Results: We found that the risk of infection was markedly higher among unvaccinated people than among vaccinated people under all mixing assumptions. The contact-adjusted contribution of unvaccinated people to infection risk was disproportionate, with unvaccinated people contributing to infections among those who were vaccinated at a rate higher than would have been expected based on contact numbers alone. We found that as like-with-like mixing increased, attack rates among vaccinated people decreased from 15% to 10% (and increased from 62% to 79% among unvaccinated people), but the contact-adjusted contribution to risk among vaccinated people derived from contact with unvaccinated people increased.

Interpretation: Although risk associated with avoiding vaccination during a virulent pandemic accrues chiefly to people who are unvaccinated, their choices affect risk of viral infection among those who are vaccinated in a manner that is disproportionate to the portion of unvaccinated people in the population.
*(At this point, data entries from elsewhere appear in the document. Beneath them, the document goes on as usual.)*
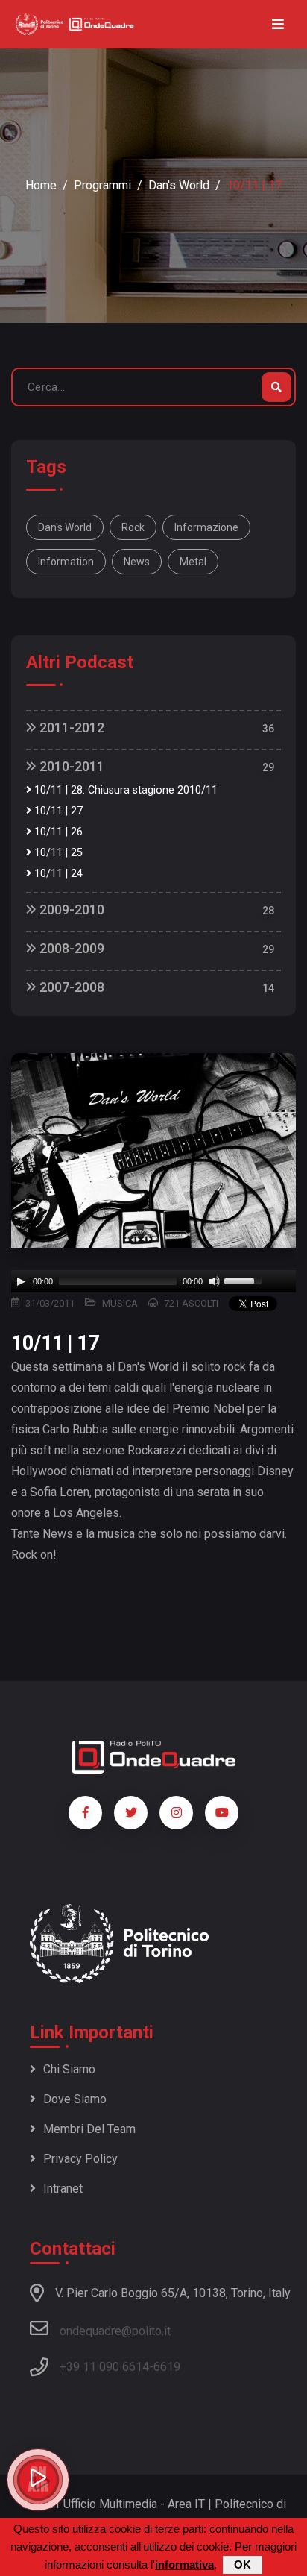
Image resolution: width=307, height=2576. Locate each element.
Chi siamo (69, 2069)
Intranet (63, 2188)
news (137, 562)
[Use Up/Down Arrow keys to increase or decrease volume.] (245, 1279)
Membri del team (89, 2129)
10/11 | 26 (57, 832)
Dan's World (178, 185)
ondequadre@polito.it (115, 2331)
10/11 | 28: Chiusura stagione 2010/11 (124, 790)
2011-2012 (70, 727)
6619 (167, 2367)
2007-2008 (70, 987)
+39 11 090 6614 (104, 2367)
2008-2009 (70, 948)
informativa (184, 2564)
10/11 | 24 (57, 873)
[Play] (21, 1281)
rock (133, 527)
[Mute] (215, 1281)
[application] (153, 1281)
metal (193, 562)
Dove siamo (75, 2099)
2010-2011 (70, 766)
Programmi (102, 185)
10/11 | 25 (57, 852)
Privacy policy (80, 2159)
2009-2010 (70, 909)
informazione (206, 527)
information (66, 562)
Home (41, 185)
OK (242, 2564)
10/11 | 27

Conclusion: Using simple mathematical modelling, we have shown that, although risk associated with avoiding vaccination during a virulent pandemic accrues chiefly to those who are unvaccinated, the choice of some individuals to refuse vaccination is likely to affect the health and safety of vaccinated people in a manner disproportionate to the fraction of unvaccinated people in the population.

Effect of Vaccination on Transmission of SARS-CoV-2 (2021)

Cases of Covid-19 were less common among household members of vaccinated health care workers during the period beginning 14 days after the first dose than during the unvaccinated period before the first dose (event rate per 100 person-years, 9.40 before the first dose and 5.93 beginning 14 days after the first dose). After the health care worker’s second dose, the rate in household members was lower still (2.98 cases per 100 person-years). These differences persisted after fitting extended Cox models that were adjusted for calendar time, geographic region, age, sex, occupational and socioeconomic factors, and underlying conditions. Relative to the period before each health care worker was vaccinated, the hazard ratio for a household member to become infected was 0.70 (95% confidence interval [CI], 0.63 to 0.78) for the period beginning 14 days after the first dose and 0.46 (95% CI, 0.30 to 0.70) for the period beginning 14 days after the second dose.

Vaccine effectiveness against SARS-CoV-2 transmission to household contacts during dominance of Delta variant (B.1.617.2), the Netherlands, August to September 2021 (2021)

Our results indicate that vaccination confers protection against onward transmission of SARS-CoV-2 from vaccinated index cases, albeit somewhat less for the Delta than for the Alpha variant. The VET to unvaccinated household contacts is higher than to vaccinated household contacts, with the latter already largely protected from infection and especially from severe disease by their own vaccine-induced immunity.